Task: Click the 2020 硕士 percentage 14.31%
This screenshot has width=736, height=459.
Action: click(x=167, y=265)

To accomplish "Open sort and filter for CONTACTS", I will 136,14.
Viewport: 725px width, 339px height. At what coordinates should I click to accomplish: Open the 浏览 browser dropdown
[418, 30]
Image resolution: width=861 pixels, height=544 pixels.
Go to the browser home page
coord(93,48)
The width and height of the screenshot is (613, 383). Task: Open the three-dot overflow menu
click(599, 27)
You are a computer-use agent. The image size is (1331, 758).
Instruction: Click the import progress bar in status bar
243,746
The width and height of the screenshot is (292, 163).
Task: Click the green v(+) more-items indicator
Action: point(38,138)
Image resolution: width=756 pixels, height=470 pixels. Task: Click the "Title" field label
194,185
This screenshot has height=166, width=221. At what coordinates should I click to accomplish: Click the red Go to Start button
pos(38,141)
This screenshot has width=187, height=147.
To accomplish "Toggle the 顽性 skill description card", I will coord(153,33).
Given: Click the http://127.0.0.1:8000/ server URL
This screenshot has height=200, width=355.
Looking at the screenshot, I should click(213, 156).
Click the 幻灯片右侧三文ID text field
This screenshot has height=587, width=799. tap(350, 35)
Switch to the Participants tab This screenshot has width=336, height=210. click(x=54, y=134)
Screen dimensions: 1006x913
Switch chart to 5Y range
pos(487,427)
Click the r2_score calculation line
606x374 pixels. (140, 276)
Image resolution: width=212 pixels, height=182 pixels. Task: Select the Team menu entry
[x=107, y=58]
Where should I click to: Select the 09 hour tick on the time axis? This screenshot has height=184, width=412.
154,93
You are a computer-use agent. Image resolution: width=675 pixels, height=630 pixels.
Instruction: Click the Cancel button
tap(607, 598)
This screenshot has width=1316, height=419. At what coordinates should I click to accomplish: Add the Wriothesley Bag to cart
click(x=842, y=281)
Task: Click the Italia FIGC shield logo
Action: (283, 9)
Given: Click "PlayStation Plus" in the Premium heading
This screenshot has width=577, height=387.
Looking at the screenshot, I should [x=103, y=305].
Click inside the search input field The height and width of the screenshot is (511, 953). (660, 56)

» **Work instructions**: Return every line of the listing that has the word "will" in it.

» **Exercise answer**:
To accomplish "Open sort and filter for CONTACTS", I will 136,14.
To accomplish "Toggle the 顽性 skill description card", I will coord(153,33).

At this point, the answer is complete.